Marqueurs du paysage urbain et vecteurs de culture, témoins d’une page importante de l’histoire industrielle du Pays noir, les terrils n’ont pas seulement le regard tourné vers le passé ni le présent. Ils sont porteurs d’avenir.

La preuve ? Six des 36 terrils situés dans les limites de la ville ont inspiré des projets de valorisation. Dans le dernier bulletin des questions écrites du conseil communal de Charleroi, le conseiller PS Maxime Hardy interroge le bourgmestre sur la nature de ces projets et leur évolution. Deux sont immobiliers.

Aux Hiercheuses à Marcinelle et au Sacré Français à Dampremy, il est question de construire de nouveaux quartiers. Ce projet initié par la Région wallonne (qui y a entretemps renoncé) a continué à suivre son cours.
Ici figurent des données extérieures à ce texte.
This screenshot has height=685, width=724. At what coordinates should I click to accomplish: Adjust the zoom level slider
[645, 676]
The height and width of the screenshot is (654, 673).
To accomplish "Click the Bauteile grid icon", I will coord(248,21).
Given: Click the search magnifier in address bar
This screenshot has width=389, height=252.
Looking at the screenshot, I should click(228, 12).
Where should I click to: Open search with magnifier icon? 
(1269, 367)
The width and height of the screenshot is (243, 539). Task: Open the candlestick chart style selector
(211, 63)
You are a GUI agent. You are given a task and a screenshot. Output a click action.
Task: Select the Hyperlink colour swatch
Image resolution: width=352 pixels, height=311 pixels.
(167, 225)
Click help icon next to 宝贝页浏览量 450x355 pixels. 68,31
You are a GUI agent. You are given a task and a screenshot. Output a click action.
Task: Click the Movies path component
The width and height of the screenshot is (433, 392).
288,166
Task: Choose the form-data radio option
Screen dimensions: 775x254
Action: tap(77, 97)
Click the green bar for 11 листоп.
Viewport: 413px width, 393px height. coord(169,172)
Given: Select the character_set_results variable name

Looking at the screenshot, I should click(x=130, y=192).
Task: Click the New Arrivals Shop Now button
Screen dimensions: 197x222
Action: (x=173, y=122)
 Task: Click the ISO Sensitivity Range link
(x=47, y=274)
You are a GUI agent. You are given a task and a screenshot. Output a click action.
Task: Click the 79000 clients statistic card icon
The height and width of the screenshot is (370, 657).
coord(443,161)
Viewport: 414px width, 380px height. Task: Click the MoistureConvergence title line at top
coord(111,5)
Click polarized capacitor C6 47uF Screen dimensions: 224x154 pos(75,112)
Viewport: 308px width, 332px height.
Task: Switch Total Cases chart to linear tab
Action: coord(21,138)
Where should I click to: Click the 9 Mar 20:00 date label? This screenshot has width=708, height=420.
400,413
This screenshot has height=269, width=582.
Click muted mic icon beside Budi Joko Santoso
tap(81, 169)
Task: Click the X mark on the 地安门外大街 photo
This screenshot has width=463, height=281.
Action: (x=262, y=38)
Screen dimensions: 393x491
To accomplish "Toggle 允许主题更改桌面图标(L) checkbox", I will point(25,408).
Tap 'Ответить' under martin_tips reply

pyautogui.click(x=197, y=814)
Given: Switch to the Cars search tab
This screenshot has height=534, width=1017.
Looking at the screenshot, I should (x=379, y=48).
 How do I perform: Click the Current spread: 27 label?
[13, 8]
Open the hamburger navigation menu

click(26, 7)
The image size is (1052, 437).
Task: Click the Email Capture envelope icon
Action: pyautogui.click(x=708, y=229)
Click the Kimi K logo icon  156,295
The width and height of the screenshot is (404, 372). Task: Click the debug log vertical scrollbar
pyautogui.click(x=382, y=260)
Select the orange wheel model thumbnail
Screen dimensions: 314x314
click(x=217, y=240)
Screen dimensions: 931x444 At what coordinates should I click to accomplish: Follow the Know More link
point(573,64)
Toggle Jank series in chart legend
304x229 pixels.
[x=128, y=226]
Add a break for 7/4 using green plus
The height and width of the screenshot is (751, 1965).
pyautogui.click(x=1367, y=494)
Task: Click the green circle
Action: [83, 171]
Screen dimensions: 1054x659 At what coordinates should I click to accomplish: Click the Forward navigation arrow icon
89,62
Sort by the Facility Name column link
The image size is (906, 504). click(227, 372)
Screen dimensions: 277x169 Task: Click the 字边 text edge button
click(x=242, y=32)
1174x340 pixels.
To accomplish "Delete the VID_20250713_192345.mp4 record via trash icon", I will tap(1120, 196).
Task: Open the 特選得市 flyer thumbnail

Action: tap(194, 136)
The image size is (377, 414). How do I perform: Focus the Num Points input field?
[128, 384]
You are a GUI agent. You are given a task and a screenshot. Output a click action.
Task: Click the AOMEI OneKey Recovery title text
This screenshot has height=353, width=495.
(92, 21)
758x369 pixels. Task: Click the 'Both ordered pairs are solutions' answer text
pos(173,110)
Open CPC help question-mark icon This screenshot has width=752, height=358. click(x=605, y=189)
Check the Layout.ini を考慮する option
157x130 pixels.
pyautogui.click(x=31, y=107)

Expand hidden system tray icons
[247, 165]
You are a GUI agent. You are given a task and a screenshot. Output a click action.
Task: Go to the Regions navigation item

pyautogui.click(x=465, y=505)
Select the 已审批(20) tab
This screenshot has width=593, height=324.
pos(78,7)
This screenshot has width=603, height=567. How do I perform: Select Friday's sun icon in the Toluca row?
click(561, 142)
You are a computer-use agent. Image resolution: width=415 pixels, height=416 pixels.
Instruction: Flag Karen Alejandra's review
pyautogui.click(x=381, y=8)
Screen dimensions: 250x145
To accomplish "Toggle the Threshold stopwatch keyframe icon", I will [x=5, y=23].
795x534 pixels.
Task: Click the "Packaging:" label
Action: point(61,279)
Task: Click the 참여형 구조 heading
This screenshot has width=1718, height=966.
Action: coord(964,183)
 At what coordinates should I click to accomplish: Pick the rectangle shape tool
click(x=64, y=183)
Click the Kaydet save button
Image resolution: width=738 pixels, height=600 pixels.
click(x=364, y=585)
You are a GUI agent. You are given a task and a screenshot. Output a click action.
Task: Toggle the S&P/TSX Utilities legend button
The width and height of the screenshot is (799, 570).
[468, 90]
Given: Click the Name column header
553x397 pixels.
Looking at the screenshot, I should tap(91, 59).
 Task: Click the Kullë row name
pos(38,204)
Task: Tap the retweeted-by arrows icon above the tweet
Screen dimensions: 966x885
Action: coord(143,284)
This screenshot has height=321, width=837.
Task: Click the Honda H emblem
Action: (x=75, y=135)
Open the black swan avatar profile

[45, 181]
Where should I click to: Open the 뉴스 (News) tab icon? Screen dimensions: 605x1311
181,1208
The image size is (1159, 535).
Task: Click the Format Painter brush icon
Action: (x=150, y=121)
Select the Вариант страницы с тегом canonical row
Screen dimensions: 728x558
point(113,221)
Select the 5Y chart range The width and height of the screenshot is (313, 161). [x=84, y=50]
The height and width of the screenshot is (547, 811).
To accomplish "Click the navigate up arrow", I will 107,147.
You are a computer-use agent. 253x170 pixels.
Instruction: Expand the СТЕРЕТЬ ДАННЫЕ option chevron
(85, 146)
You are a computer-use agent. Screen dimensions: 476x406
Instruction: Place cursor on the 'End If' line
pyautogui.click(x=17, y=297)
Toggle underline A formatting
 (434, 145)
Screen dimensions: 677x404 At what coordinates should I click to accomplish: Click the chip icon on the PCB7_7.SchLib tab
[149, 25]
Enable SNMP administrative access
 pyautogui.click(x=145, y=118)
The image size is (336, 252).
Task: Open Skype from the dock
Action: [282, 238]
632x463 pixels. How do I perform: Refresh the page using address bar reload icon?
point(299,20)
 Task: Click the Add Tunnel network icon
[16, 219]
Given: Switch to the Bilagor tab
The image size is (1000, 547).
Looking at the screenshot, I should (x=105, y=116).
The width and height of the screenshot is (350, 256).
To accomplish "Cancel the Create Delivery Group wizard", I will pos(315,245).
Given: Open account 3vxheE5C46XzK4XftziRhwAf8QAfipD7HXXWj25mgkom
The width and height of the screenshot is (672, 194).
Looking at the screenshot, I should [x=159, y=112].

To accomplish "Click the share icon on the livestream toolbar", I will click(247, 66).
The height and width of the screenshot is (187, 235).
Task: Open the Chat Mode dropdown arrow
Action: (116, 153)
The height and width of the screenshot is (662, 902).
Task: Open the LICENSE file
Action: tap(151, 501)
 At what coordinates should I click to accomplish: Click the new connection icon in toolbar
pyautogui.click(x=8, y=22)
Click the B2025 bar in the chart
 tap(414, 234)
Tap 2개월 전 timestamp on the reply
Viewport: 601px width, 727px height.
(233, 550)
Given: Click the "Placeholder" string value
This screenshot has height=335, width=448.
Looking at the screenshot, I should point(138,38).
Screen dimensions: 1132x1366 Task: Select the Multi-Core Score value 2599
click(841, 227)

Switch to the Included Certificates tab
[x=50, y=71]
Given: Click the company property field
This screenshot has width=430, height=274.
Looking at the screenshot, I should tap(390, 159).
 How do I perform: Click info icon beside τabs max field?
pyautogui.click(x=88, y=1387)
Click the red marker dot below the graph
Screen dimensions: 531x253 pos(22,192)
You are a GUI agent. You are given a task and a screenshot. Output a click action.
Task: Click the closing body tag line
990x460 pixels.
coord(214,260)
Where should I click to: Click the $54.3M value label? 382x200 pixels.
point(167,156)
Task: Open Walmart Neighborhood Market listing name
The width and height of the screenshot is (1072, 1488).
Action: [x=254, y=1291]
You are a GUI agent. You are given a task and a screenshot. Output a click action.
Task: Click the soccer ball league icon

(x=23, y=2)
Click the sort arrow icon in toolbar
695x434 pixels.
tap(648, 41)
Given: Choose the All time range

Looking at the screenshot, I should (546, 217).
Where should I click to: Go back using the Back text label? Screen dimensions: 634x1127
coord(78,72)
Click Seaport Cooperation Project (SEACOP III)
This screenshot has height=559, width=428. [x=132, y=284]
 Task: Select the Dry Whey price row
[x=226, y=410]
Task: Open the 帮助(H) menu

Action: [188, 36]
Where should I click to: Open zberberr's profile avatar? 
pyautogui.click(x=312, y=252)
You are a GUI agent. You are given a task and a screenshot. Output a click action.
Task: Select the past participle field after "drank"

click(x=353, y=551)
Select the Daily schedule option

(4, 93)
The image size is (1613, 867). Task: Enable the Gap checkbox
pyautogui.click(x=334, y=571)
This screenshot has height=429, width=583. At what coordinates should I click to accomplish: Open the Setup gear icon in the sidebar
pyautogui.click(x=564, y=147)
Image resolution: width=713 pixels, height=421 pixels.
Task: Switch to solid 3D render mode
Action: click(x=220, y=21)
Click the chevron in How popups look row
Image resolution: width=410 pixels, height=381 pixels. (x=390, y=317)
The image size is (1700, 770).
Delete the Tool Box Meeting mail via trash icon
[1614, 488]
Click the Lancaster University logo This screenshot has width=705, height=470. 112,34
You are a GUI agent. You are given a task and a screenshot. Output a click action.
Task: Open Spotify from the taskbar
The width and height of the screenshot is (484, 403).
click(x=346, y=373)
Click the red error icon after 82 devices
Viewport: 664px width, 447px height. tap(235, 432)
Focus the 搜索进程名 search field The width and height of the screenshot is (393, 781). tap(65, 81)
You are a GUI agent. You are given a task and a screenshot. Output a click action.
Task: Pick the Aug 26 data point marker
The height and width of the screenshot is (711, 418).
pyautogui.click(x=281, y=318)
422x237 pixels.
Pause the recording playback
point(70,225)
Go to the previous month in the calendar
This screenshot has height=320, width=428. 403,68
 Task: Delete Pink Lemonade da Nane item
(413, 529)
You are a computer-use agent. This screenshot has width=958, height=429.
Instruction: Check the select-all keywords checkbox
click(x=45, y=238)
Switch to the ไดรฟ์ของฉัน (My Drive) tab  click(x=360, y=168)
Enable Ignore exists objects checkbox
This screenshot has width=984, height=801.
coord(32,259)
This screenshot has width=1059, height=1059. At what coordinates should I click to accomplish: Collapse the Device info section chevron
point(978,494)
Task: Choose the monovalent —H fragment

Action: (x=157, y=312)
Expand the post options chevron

Selon Magnette, la potentielle vente de l’entreprise Vandezande en difficulté (propriétaire du premier terril) n’empêchera en rien son repreneur de continuer le développement immobilier.

Au Sacré Français, la Ville est associée à la SCRL Valimo : une demande de permis devrait être déposée cette année, elle portera sur la création de logements dans la zone est et sud-est au pied du site. La volonté est aussi de coupler l’opération à une requalification urbaine du périmètre très dégradé. À Roux, la Ville a donné son feu vert à la création d’un pôle agroalimentaire au pied du Martinet. Une note d’orientation a été adoptée en ce sens par le collège communal en février 2019. Le Martinet s’étend sur 53 hectares, voués en grande partie à la biodiversité. Deux terrils en occupent la moitié de la superficie au nord. La volonté est d’y concentrer des activités de production et de transformation liées à l’alimentation.

Enfin, trois derniers terrils intéressent la société Gazonor Benelux pour l’exploitation de gaz de mine en vue de la convertir en électricité domestique. Il s’agit des sites du puits de Bas-Long-Pré à Marchienne-au-Pont (siège n°19), celui des Cerisiers à Marcinelle (siège n°23) et enfin des Fiestaux à Couillet (siège n°24). Dans ce cadre, le promoteur a introduit une demande de permis exclusif d’exploitation à l’instruction à la Région wallonne. L’obtention d’autres autorisations d’urbanisme et d’environnement est requise pour chacun des trois sites, ce qui ne viendra que dans un second temps.